### Jobs
• 1. Using the summary below, state what Adam Appleby's thesis is about.
• 2. Reproduce the summary below word for word from "It is 1965." to "on his principles.".

Summary

It is 1965. Graduate student, Adam Appleby (the name is significant), twenty-five years old and father of three, is terrified that his wife, Barbara, is pregnant again. He loves her and is faithful, but their commitment to Catholicism turns their sex life into a furtive obsession, encumbered with calendars, thermometers, and guilt.

This day in his life, like all others, is spent in the British Museum, researching an interminable thesis on 'the long sentence' in minor English writers. But Adam cannot concentrate for frustration, anxiety (over Barbara's delayed period), and financial despair. When a young descendant of a minor writer tries to seduce him in exchange for a steamy manuscript that could easily make his career, Adam discovers a shocking willingness to compromise on his principles.

### Dataset excerpt
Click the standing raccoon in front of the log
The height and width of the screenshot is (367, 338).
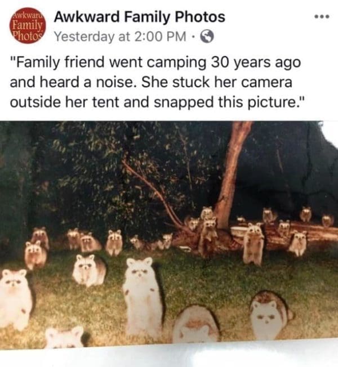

### The solutions
• 1. 'The long sentence' in minor English writers.

• 2.
It is 1965. Graduate student, Adam Appleby (the name is significant), twenty-five years old and father of three, is terrified that his wife, Barbara, is pregnant again. He loves her and is faithful, but their commitment to Catholicism turns their sex life into a furtive obsession, encumbered with calendars, thermometers, and guilt.

This day in his life, like all others, is spent in the British Museum, researching an interminable thesis on 'the long sentence' in minor English writers. But Adam cannot concentrate for frustration, anxiety (over Barbara's delayed period), and financial despair. When a young descendant of a minor writer tries to seduce him in exchange for a steamy manuscript that could easily make his career, Adam discovers a shocking willingness to compromise on his principles.